The 2015 Ottawa Larmond twins terror conspiracy allegations arise from a national-security terrorism-related criminal investigation by the Royal Canadian Mounted Police and Integrated National Security Enforcement Teams, including the Ottawa Police Service and the Ontario Provincial Police. Specifically, the charges detail an alleged conspiracy by twin brothers, Ashton Larmond and Carlos Larmond, both of Vanier, Ontario, to commit terrorist acts.

==Background==
The brothers apparently lived in a two-storey home on Ste.-Cecile Street in Vanier, an Ottawa suburb. They both were known to have attended Rideau High School, which is on St. Laurent Boulevard, Ottawa. The brothers, described as "inseparable" and who "acted as though they ruled the neighbourhood"—were known to be recent converts to Islam, but were asserted to be not part of any Muslim congregation in the Ottawa area—although as Abdulhakim Moalimishak, president of the Assalaam Mosque on St. Laurent Boulevard in Ottawa, noted, Ashton Larmond did attend that Mosque occasionally, and specifically, during Ramadan in 2013.

==Accusations==
On 10 January 2015, Ashton Carleton Larmond and Carlos Honor Larmond, both 24 years old, were arraigned in an Ottawa court on various special terrorism-related charges pursuant to the Criminal Code.

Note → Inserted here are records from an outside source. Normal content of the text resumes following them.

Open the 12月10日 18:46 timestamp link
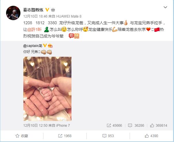The width and height of the screenshot is (174, 142). [35, 16]
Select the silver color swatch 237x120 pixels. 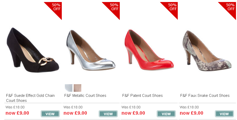[x=68, y=88]
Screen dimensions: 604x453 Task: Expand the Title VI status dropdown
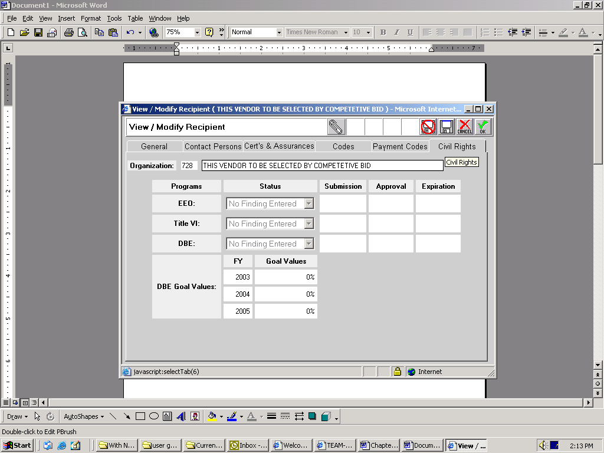(308, 224)
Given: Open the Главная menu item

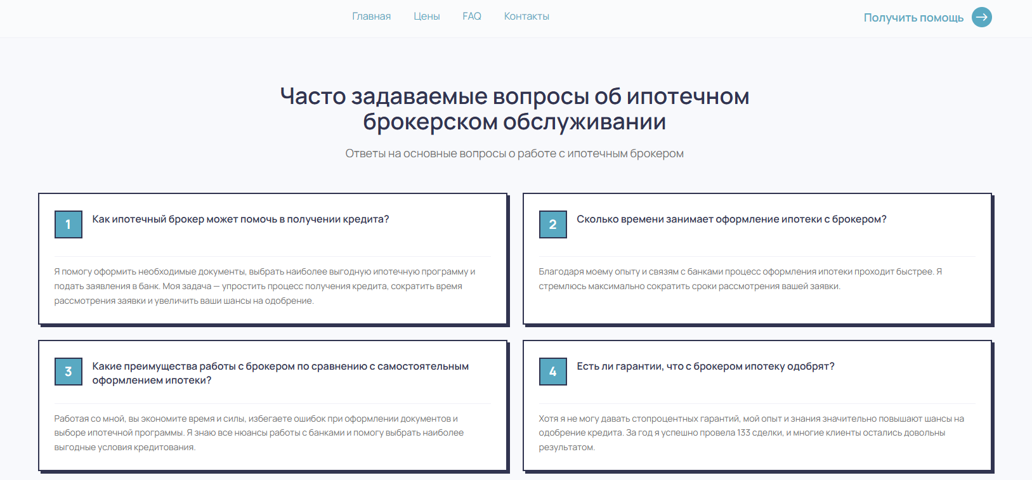Looking at the screenshot, I should pos(371,16).
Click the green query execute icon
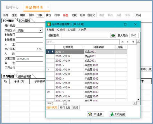The width and height of the screenshot is (153, 124). click(x=113, y=36)
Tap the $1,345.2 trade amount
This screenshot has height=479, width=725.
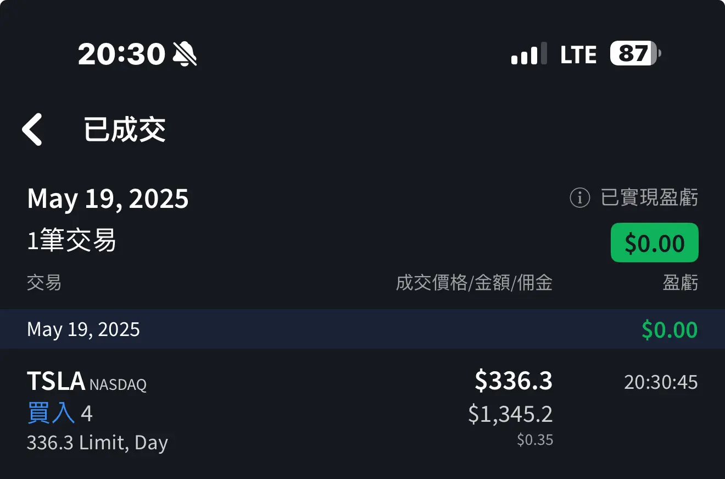pos(510,414)
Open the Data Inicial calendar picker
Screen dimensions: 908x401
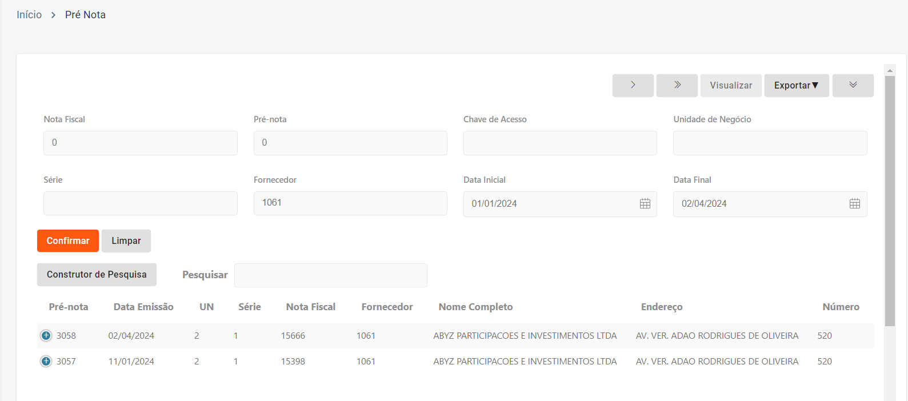pos(645,204)
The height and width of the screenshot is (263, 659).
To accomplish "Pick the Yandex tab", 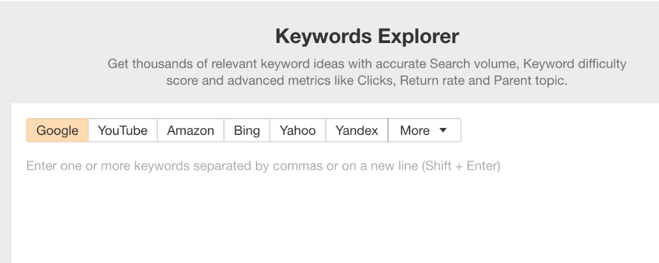I will pyautogui.click(x=357, y=130).
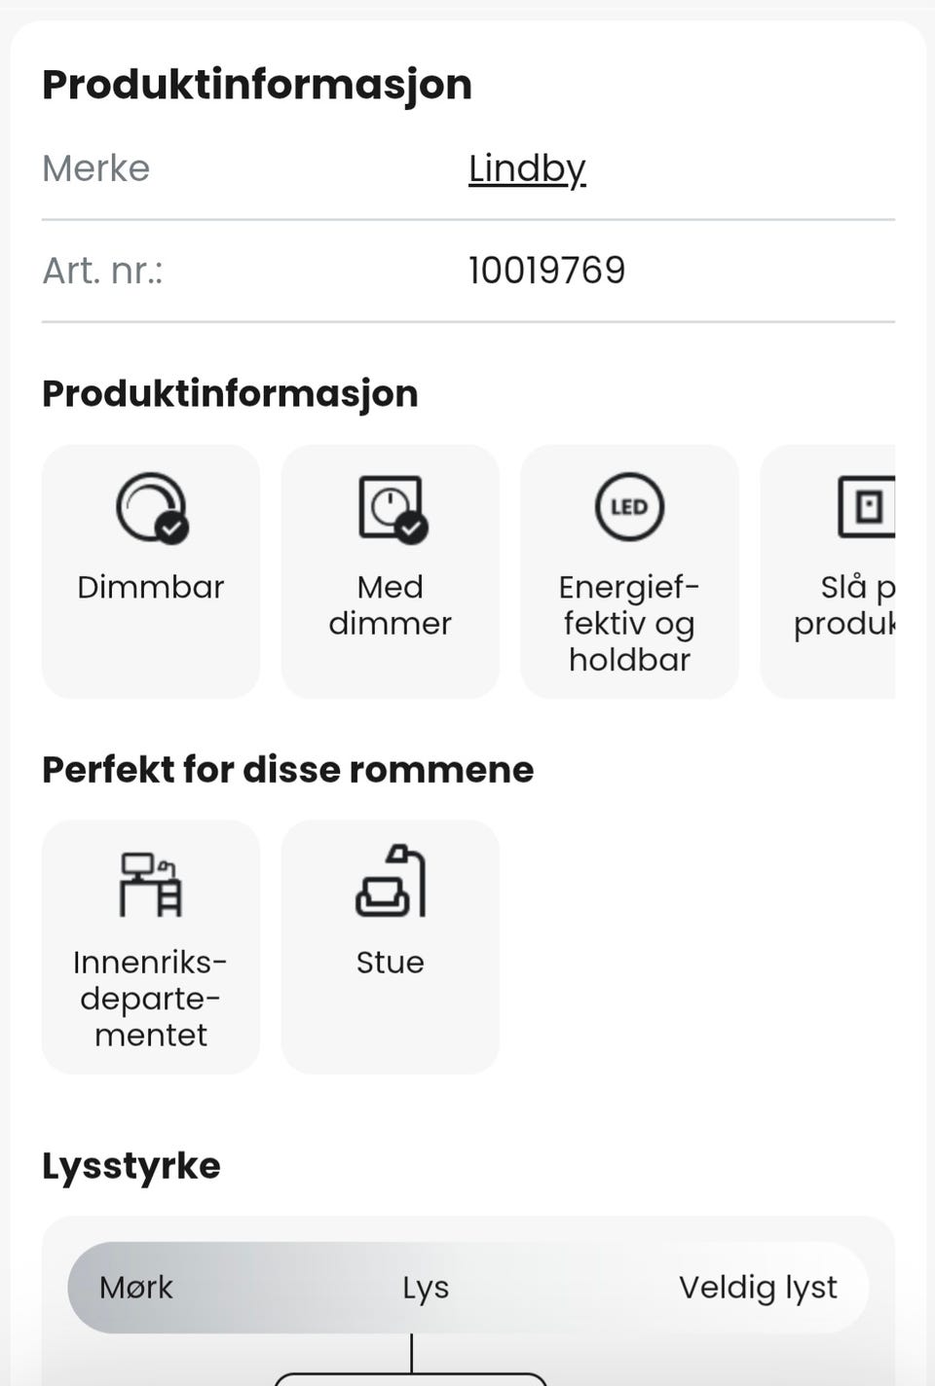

Ashton Larmond is charged with

- Facilitating terrorist activity, contrary to section 83.19 of the Criminal Code;
- Participation in the activity of a terrorist group, contrary to section 83.18 of the Criminal Code; and
- Instructing to carry out activity for a terrorist group, contrary to section 83.21(1) of the Criminal Code.

Carlos Larmond is charged with

- Participation in the activity of a terrorist group, contrary to section 83.18 of the Criminal Code; and,
- Attempting to leave Canada to participate in terrorist activity abroad, contrary to section 83.181 of the Criminal Code.

==Legal proceedings==
===Arrests===
Carlos Larmond was arrested at the Montreal Pierre Elliott Trudeau International Airport as he was allegedly intending to travel overseas for terrorist purposes. Ashton Carleton Larmond was arrested in Ottawa.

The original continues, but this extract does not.